Of 'Batter'ed by rage, Misinforming misinformation and fact-checking by the crowds

MisDisMal-Information Edition 49

Sep 14, 2021

What is this? MisDisMal-Information (Misinformation, Disinformation and Malinformation) aims to track information disorder and the information ecosystem largely from an Indian perspective. It will also look at some global campaigns and research.

What this is not? A fact-check newsletter. There are organisations like Altnews, Boomlive, etc., who already do some great work. It may feature some of their fact-checks periodically.

Welcome to Edition 49 of MisDisMal-Information

In this edition:

‘Batter’ed by disinformation: Cybersocial attacks on corporates, disinformation-for-hire, everyone is a stakeholder in the information ecosystem, and Twitter activity of Fortune 500 CEOs in India and the U.S.
Misinforming Misinformation studies: Researchers discovered anomalies in the U.S. data Facebook provided to Social Science One.
Crowdsourced fact-checking: Can aggregate, low-effort, fact-checking by non-professional fact-checkers match the performance of professional fact-checkers?

Note: MisDisMal-Information 49 won’t be published on 21st September. Hopefully, very little crazy stuff will happen this week 🤞.

Update 14-10-2021: Clarified phrasing of research findings from comparative study of Indian and US CEO tweets with respect to SDG 16.

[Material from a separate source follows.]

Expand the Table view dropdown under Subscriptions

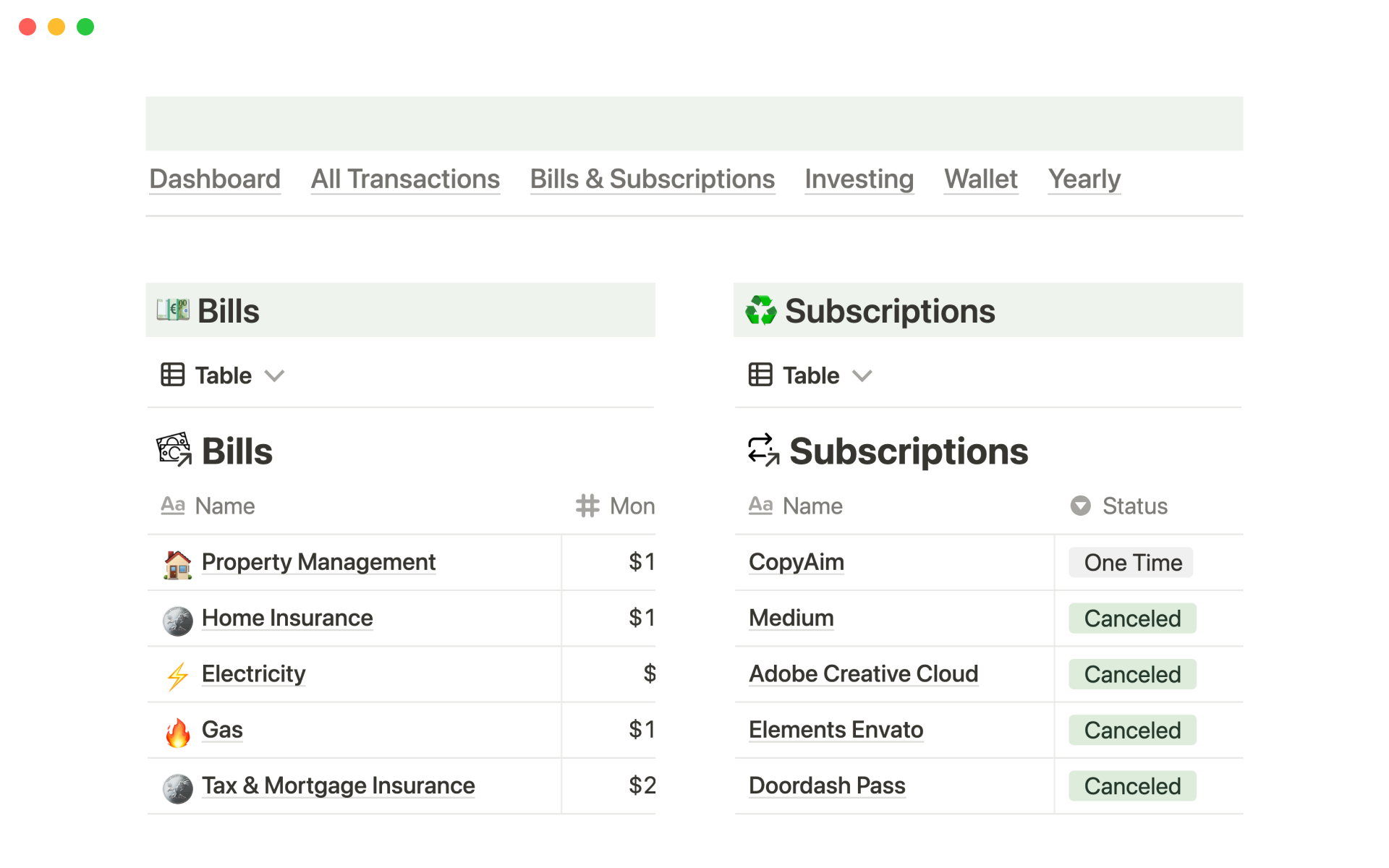pos(862,375)
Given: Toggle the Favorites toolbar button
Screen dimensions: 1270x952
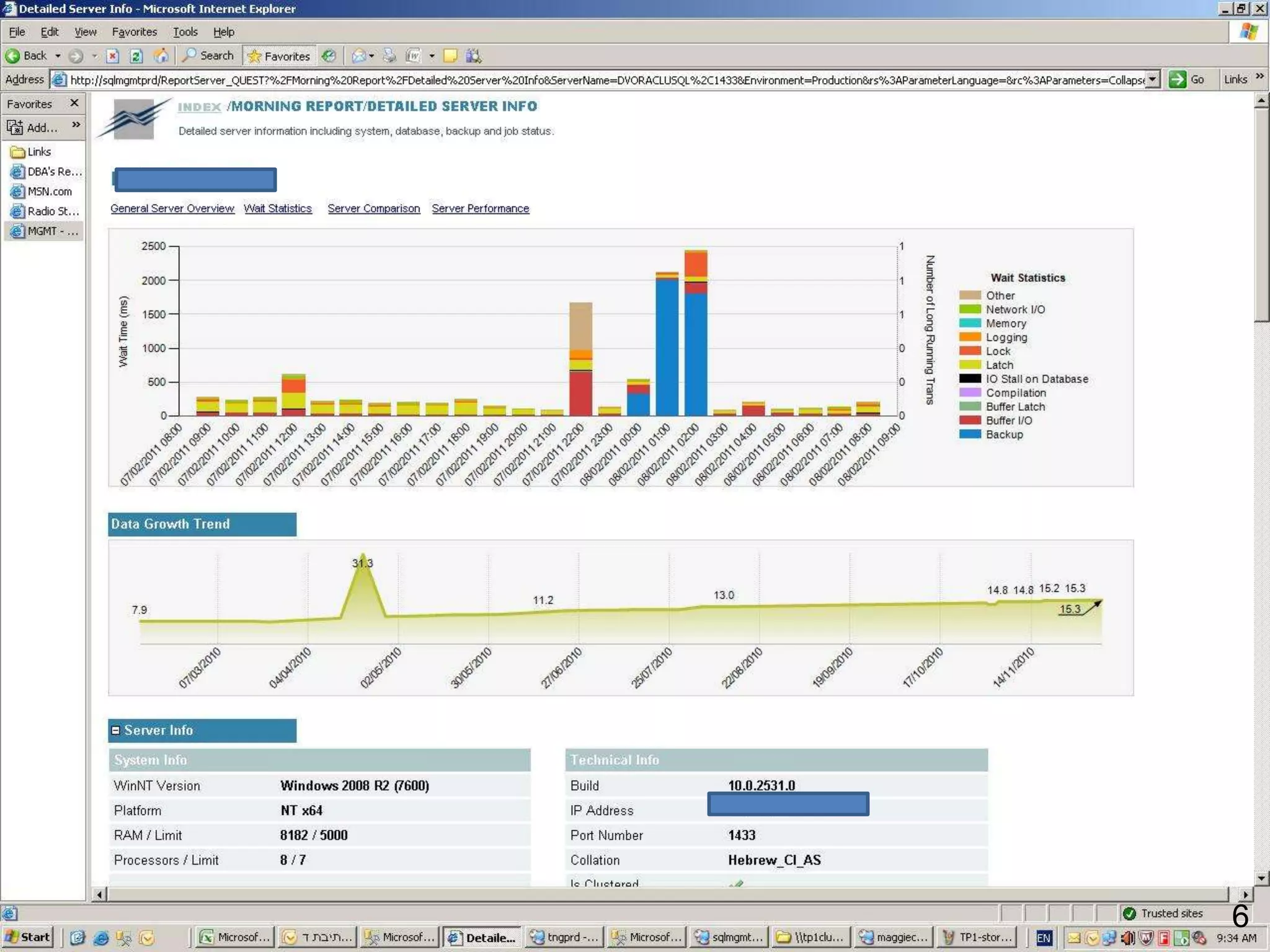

Update 2021-09-30: Included link to comparative study of Indian and US CEO tweets.

‘Batter’ed by Rage

iD - known for its Idly Dosa Batter found itself at the wrong end of an outrage cycle last week. The claim was that it uses animal products (in this case, it was ‘cow bones and calf rennet’) [TheNewsMinute]. It has reportedly filed a complaint with the cybercrime of the Bengaluru Police [Telegraph]. Cadbury’s found itself in a similar position in July, based on information from its Australian subsidiary’s website [Livemint]. And just in the last few weeks, we have had:

Myntra: An outrage campaign that recycled something from 2016 [News18], which seems to pop up every few years [Twitter Search showing a few instances back in Oct 2020 as well]. Related: Read Karthik Srinivasan’s post on Myntra’s (lack of) response to the 2021 rage cycle [BeastofTraal].
Times of India: There was some activity on the hashtag ‘ShameonTOI’ [GetDayTrends], based on an article from … September 2018.
Infosys: though the origin of the rage cycle seems to be different compared with the examples listed earlier, i.e. a cover story in a weekly magazine published by the RSS instead of something that “surfaced” on Digital Communication Networks (DCNs).

With, perhaps the exception of the Infosys one, one common thread (there are possibly more) that runs through them is the expression of ‘iD’entity - in some shape or form. These are only just the recent ones that I can recall off the top of my hand. I’m sure if we were to scour the resources like Trendinalia or GetDayTrends, there would be many more that just don’t make it to the news cycle. Now we can dislike it, but we can’t wish it away. But I want to draw your attention to the other common thread for now:

In July 2021, Ina Fried wrote, “disinformation is coming for your business” [Axios].

craig newmark @craignewmark

Businesses face disinformation chaos: "You’ve either been the target of a disinformation attack or you are about to be," former U.S. cybersecurity head @C_C_Krebs told Axios. Important via @inafried @axios

axios.comBusinesses face disinformation chaosRansomware may be in the headlines, but disinformation attacks on businesses are multiplying fast.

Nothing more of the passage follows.